[WHAT TO WORK ON]
1. Do these statements agree with the Stoneybatter cottage memoir below? Answer yes or no for each, quoting the deciding words: (a) The house's owner lived in London; (b) the house had hot running water on moving-in day; (c) the two kittens came from the local animal shelter.
2. Carry the Stoneybatter cottage memoir below forward from its final line with a few more paragraphs in the same voice.

[Start of TEXT BLOCK]

In the autumn of 2010, at the age of 25, I moved into a tiny, terraced cottage in a Stoneybatter cul de sac. It was the first time I’d ever lived alone.
The cottage was one of a handful built in the early 20th century in an area with, I once read, the lowest ratio of green space to buildings of any in Dublin. The homes had been built to house workers for the nearby Guinness factory, and gardens had been low on the list of priorities.
My house, number 61 Kirwan Street Cottages, had what was described in the listing as a back yard – a space maybe four feet deep and twice as wide, enough to accommodate a washing line above and a bicycle below.
The day I moved in, my mum helped me get things set up. We cleaned the kitchen – it had been left in a somewhat rough state – discovering pretty quickly (but not quickly enough) that someone had left a large package of Donegal Catch frozen cod in the freezer, which had been unplugged for who knows how long.
It took days to rid the kitchen of the lingering odour of rotting fish.
It was on that first day that we discovered, too, that the house had no hot running water. The owner, a man in his twenties who lived in London – as so many men in their twenties did, in the early ‘oughts – had bought the house three months earlier and done what the letting agent had optimistically termed “renovations”, cosmetic improvements that turned out to be more style than substance, which was not a lot to begin with.
In his attempts to maximise the space, he had converted the one-bedroom home, all 450 sq ft of it, into a two-bed.
The original bedroom had been divided in two, adding a wall and knocking into the attic space above to provide a skylight in what was now the “master”: a room that fit a double bed, a small, single-width dresser and not much else. If I wanted to dress – or undress – in comfort, I did so in the other bedroom, which I quickly turned into my walk-in wardrobe.
In removing the attic space, though, he’d also taken out the hot water tank – who needs one of those, I imagined him scoffing, tossing it into the back of his car and bringing it to the nearest dump – and decided to just… do without.
As someone who’s never renovated a house, I can only guess at his thinking –although, really, he’s never renovated a house, either.
The shower, thankfully, was electric, but I had to boil the kettle to wash up; when I washed my hands, it was in an icy cold stream, water that grew ever more frigid as the weeks wore on. By October, I was trying to dirty my hands as infrequently as possible; rinsing grease or potato crud off felt like a Wim Hof style endurance test, except with less of a sense of superiority.
I adopted two kittens from the local animal shelter, because I had the space and worked, mostly, from home, so had the time to dedicate to them. But mostly, I wanted the company. I named them Calvin and Dexter, after the DJ and the TV murderer, respectively, and spent long nights cuddling them in front of the television, one asleep on my lap and the other on my shoulder.
They were house cats, in the sense that they ate and slept indoors, but I let them out, too; I had been raised in the country and firmly believed cats belonged outside. I would come home, after a few hours in town, and find them lazing on the path outside my front door; once, a neighbour admonished me for leaving them alone.
“They were starving!” she said. “Crying for their mammy!”

[End of TEXT BLOCK]
[Start of GIVEN ENTRIES]

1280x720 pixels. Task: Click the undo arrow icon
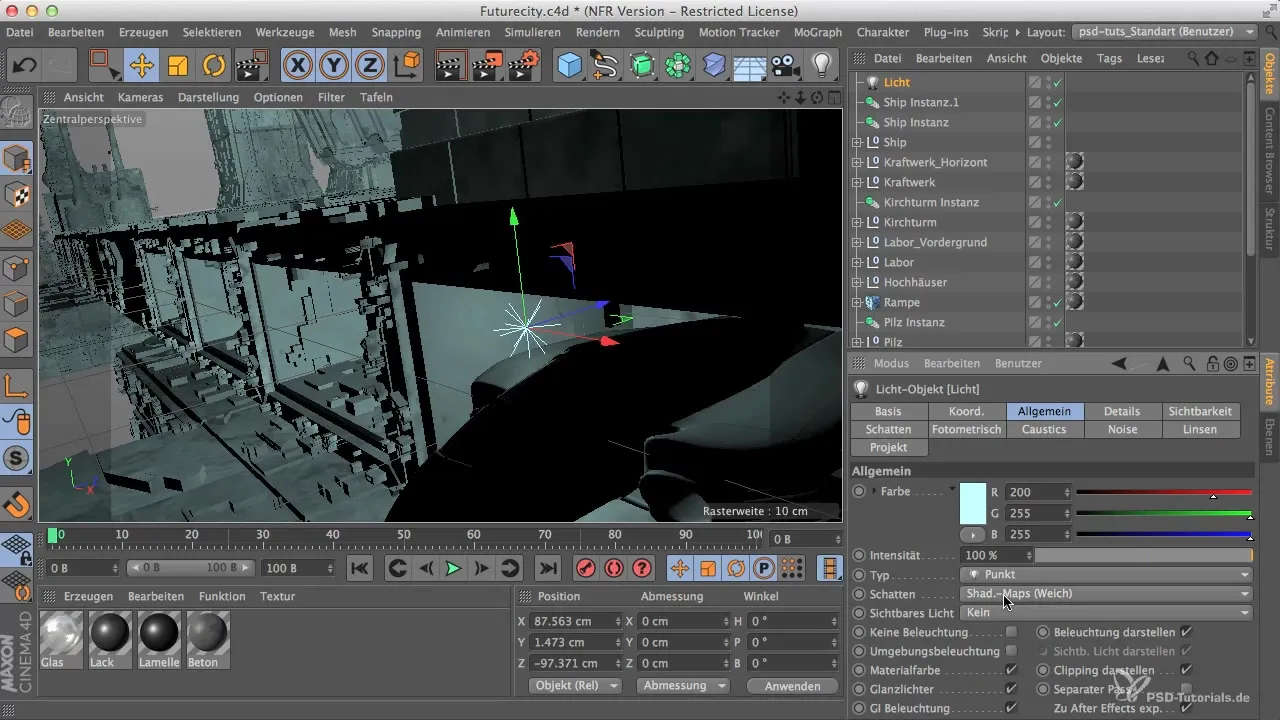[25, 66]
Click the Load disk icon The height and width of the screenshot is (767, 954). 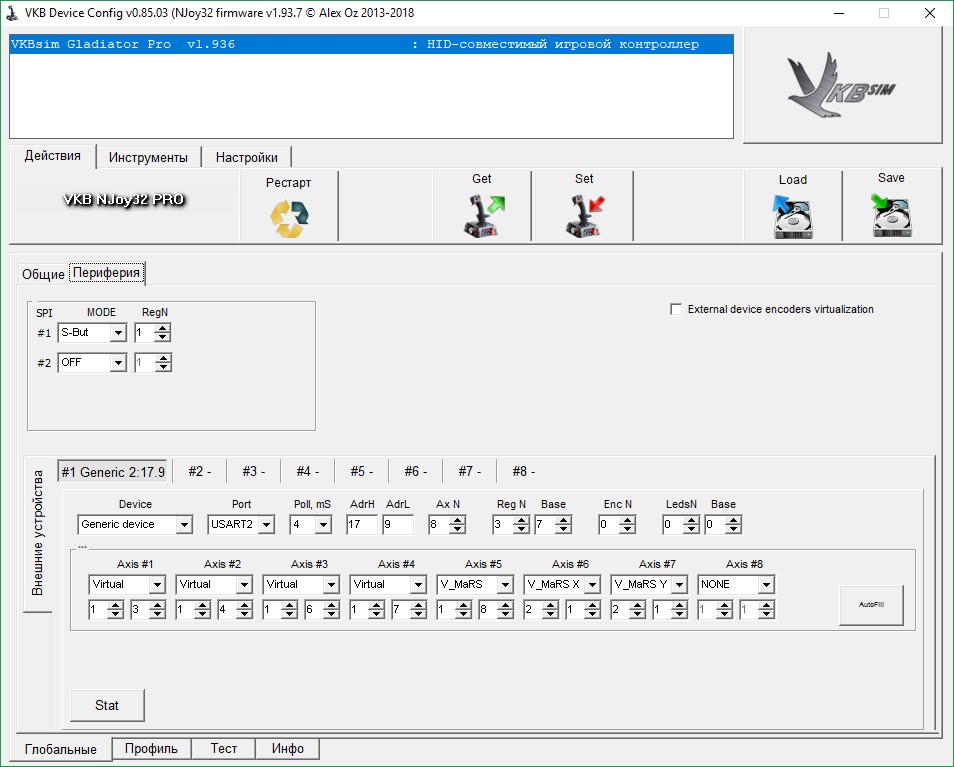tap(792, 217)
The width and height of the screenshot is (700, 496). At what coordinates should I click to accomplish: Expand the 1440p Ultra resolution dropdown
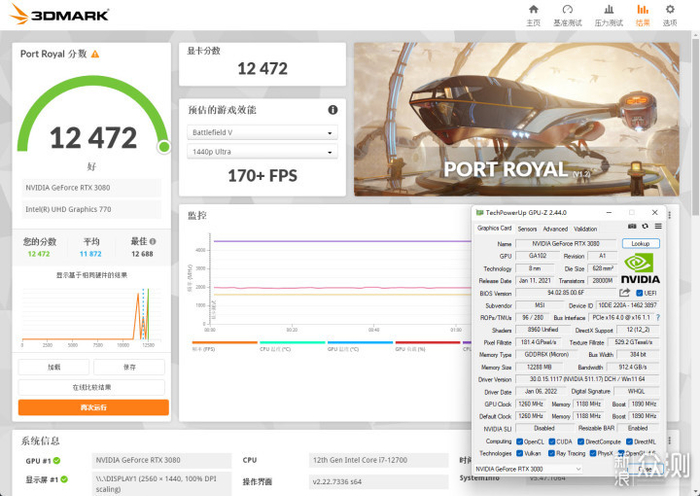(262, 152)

[End of GIVEN ENTRIES]
[Start of GIVEN ENTRIES]

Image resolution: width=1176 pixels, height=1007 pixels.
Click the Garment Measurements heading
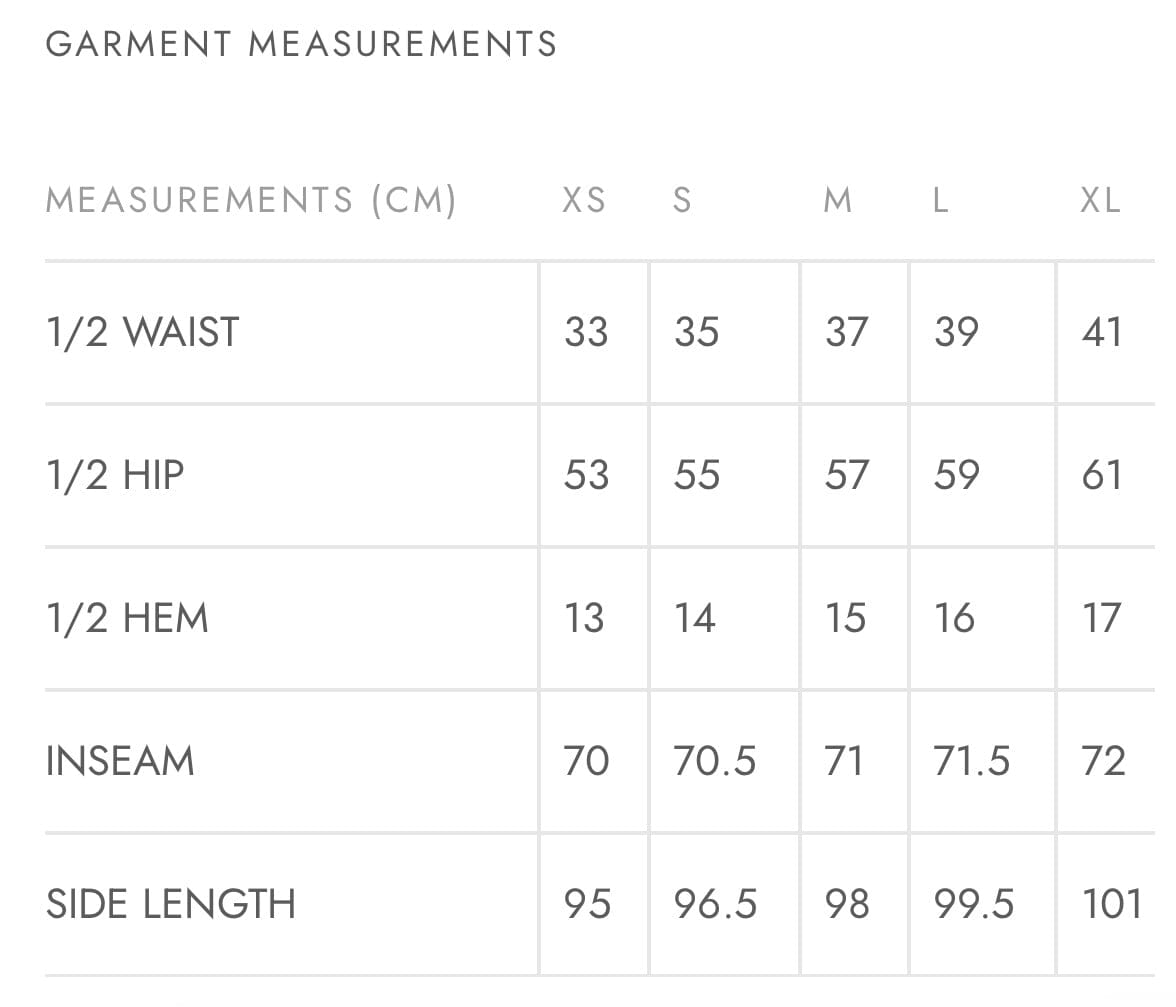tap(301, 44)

[End of GIVEN ENTRIES]
[Start of GIVEN ENTRIES]

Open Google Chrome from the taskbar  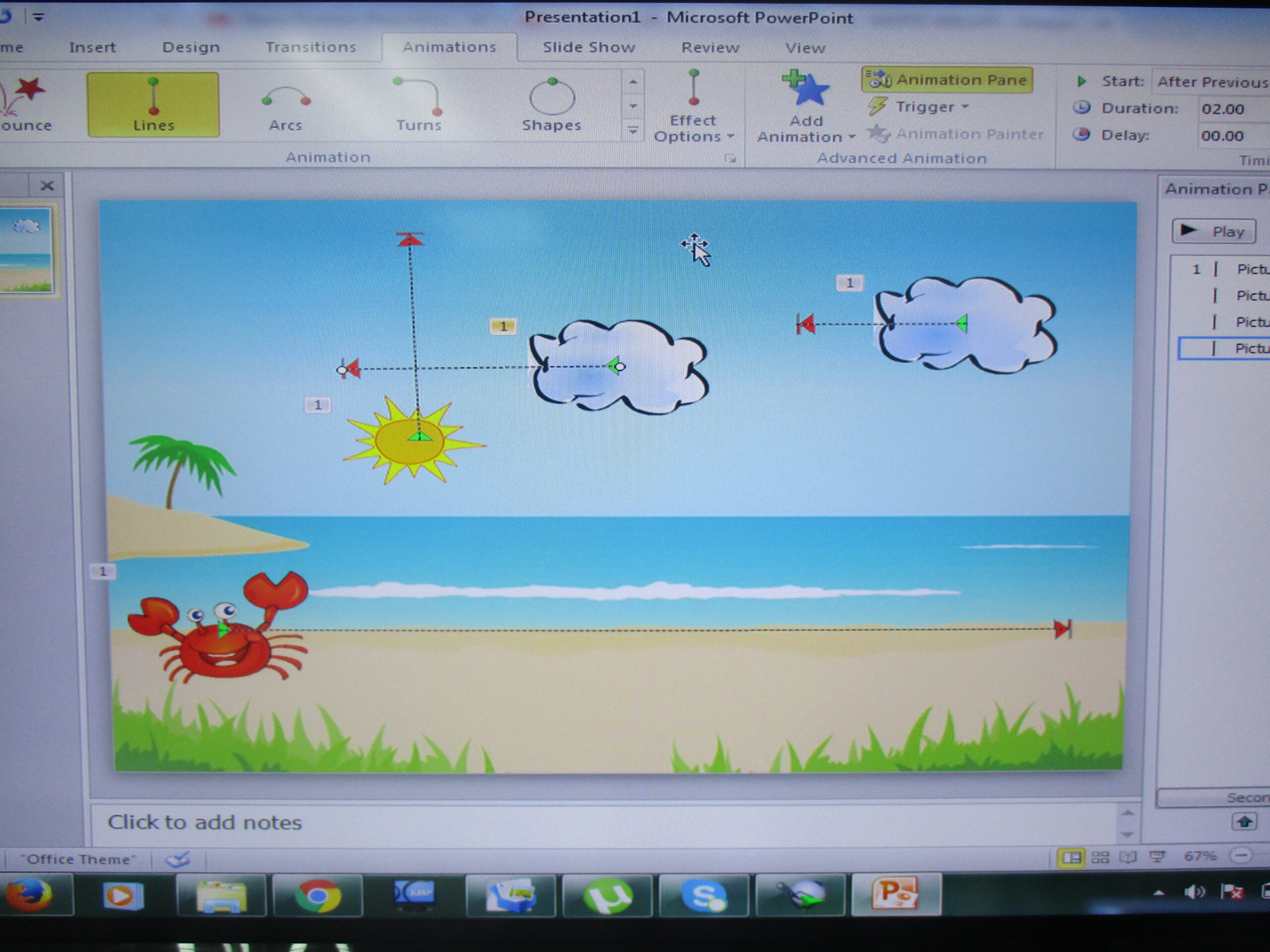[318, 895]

[End of GIVEN ENTRIES]

[RESPONSES]
1.
(a) Yes: "a man in his twenties who lived in London"
(b) No: "the house had no hot running water"
(c) Yes: "I adopted two kittens from the local animal shelter"

2.
Another day, another neighbour – right next door this time – knocked on my door to let me know she’d found Dexter on her couch.
On a chilly winter afternoon, they both came barreling in the back door at high speed with a sky-blue budgie, dead as a doornail, in tow. I shut the door immediately behind them, praying I wouldn’t be forced to ignore a series of heartbroken “missing budgie” posters in the weeks to come. (Either there were no such posters or, so determined was I to ignore them that I didn’t see any.)
That year, there was a snowstorm that stopped the buses and cancelled the trains and had drivers stuck in their cars on the motorways for hours. We heard tales of babies being born in Nissan Micras and people abandoning their vehicles to walk miles in the snow, afraid they’d be stuck overnight, running out of petrol and freezing to death in their back seats.
My mum came to stay with me for a week; she was working in town then and, with no trains running, it made more sense for her to commute from my house than to try to make the twice-a-day journey to and from Kildare.
We slept in my double bed and watched the 9 o’clock news every night and, though she complained about their enthusiasm, I would come home from work to find her sitting on the couch, covered in kittens.
She was still there when the snow started to thaw; though the temperature had risen and piles of snow, shovelled by hand either side of people’s driveways, had turned to brown slush, public transport wouldn’t pick back up for another few days.
So it was she who walked into the kitchen one evening and found icy water dripping, straight down, through its flat roof. It had been built as an extension on to the original house and, I was not shocked to note, shoddily so. As a result, when the snow started to melt, the sheer volume and weight of it had meant that it couldn’t slide off the roof quickly enough, instead melting straight down, into my kitchen.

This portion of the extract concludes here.